NICK Clegg has blamed local councils for any misery caused by the ‘bedroom tax’ – as he vowed to face down Liberal Democrat activists demanding a U-turn.
In an interview with The Northern Echo, the Deputy Prime Minister accused town halls of failing to spend – or even returning – Government cash meant to help people in trouble.
But the claim was immediately rebuffed by Durham County Council, which said it had calculated its £883,000 of ‘discretionary housing payments’ (DHP) would last just eight weeks.
Don McLure, its resources director, said: “Durham County Council has spent all of its DHP funding allocation in recent years and, since 2010, has in fact spent over and above the allocation from Government.
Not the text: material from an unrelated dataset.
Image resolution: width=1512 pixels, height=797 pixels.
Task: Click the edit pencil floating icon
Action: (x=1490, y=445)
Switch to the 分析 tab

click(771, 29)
“We expect to spend all of the DHP allocation for this financial year, which amounts to £883,089.”
Speaking in Glasgow, Mr Clegg said he would defy growing calls to halt housing benefit cuts for tenants willing to ‘downsize’ but unable to move - because no smaller home is available.
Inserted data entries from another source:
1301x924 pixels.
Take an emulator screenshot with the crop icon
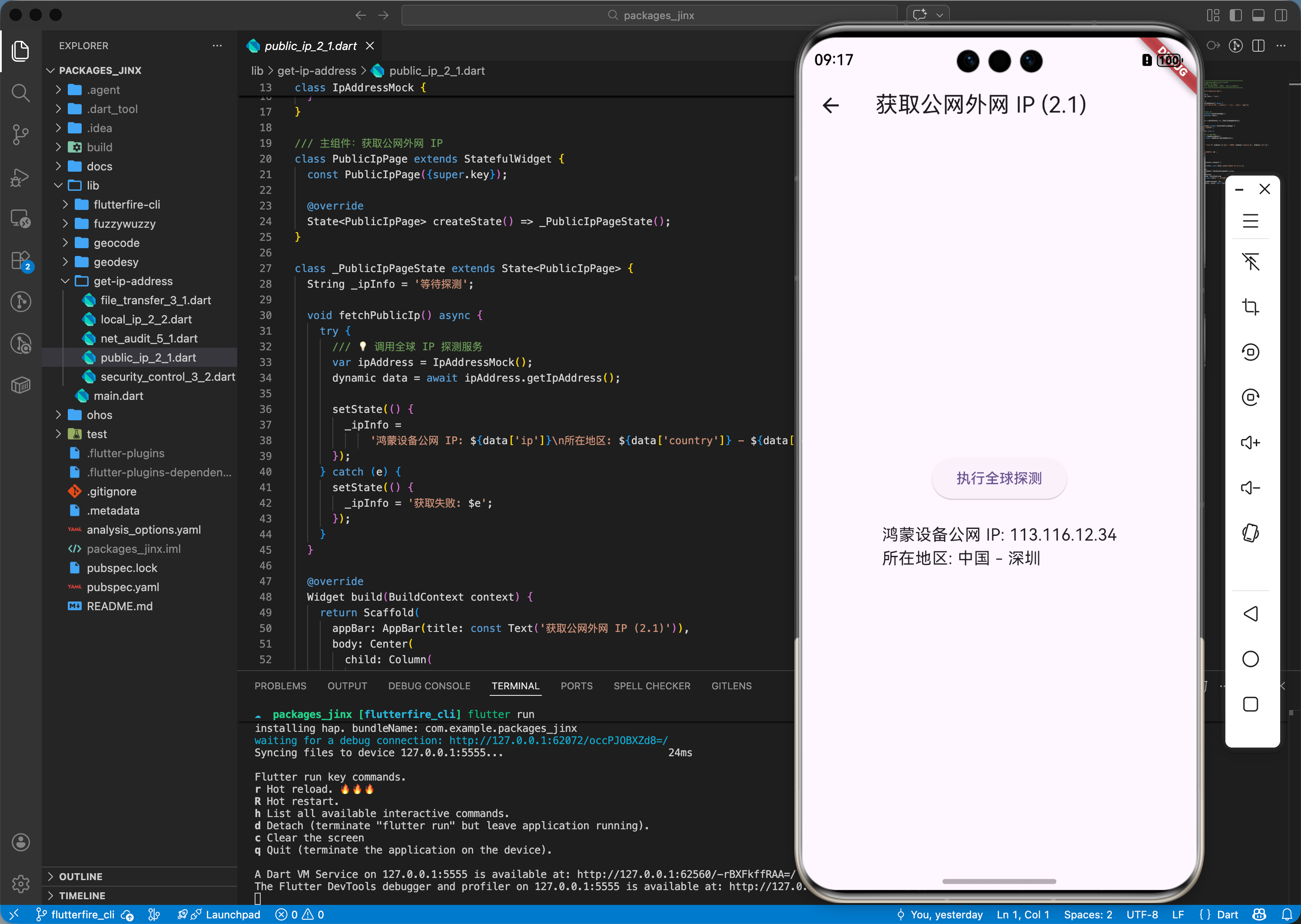pos(1250,307)
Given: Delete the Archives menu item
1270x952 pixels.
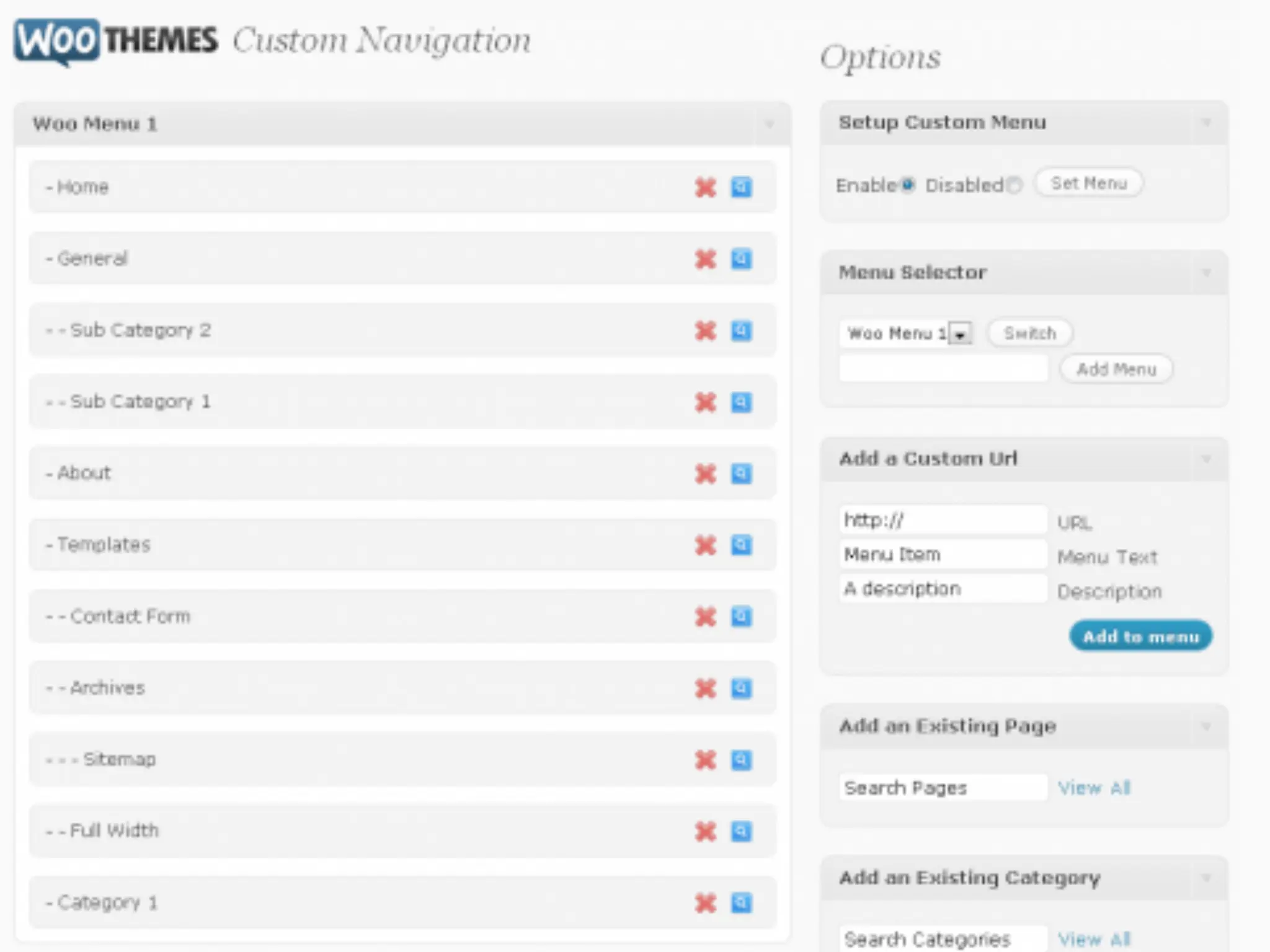Looking at the screenshot, I should [705, 689].
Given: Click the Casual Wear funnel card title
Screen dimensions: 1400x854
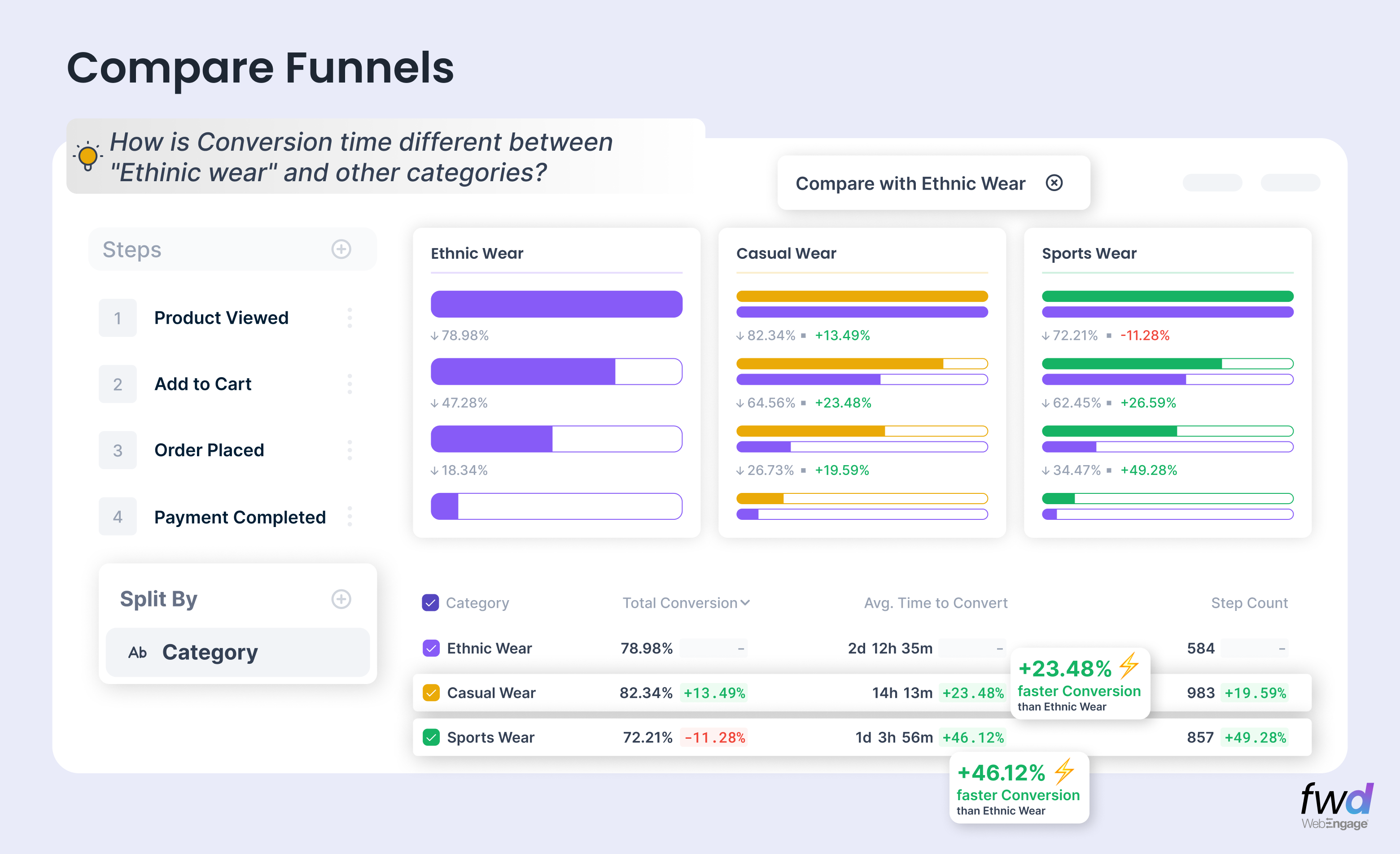Looking at the screenshot, I should pyautogui.click(x=786, y=253).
That was the central demand in a motion passed overwhelmingly by this week’s Lib Dem conference, when the party faithful condemned the policy as “reprehensible and evil”.
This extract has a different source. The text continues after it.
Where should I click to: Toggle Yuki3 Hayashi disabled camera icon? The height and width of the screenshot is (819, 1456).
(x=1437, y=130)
But Mr Clegg insisted the U-turn was unnecessary because town halls had been given enough cash - £150m in total – to help hit by the removal of the ‘spare room subsidy’.
And, on halting benefit cuts for people unable to move, he said: “We can’t take that step until we know why councils - which have been given millions and millions of pounds to help exactly those people - don’t seem to have used it?
“What we are finding is that how that money is being used by councils varies wildly across the country.
“We need to understand why councils haven’t used the money we have given to them to do exactly what the motion called for.”
Mr Clegg pointed out that “several million pounds” of discretionary housing payments were returned by local councils at the end of the last financial year.
However, that was before the bedroom tax – a policy designed to save £500m and free up larger homes for families in cramped properties - was introduced, last April.
The move has penalised social housing tenants with spare rooms, cutting housing benefit by 14 per cent for an extra bedroom and 25 per cent where there are two.
Today (Thursday, September 19), the National Housing Federation will publish fresh research suggesting 51 per cent of residents hit by the bedroom tax were unable to pay their rent between April and June.
David Orr, its chief executive, said: “This is the most damning evidence yet to show that the bedroom tax is pushing thousands of families into a spiralling cycle of debt.
“What more proof do politicians need that the bedroom tax is an unfair, ill-planned disaster that is hurting our poorest families? There is no other option but to repeal.”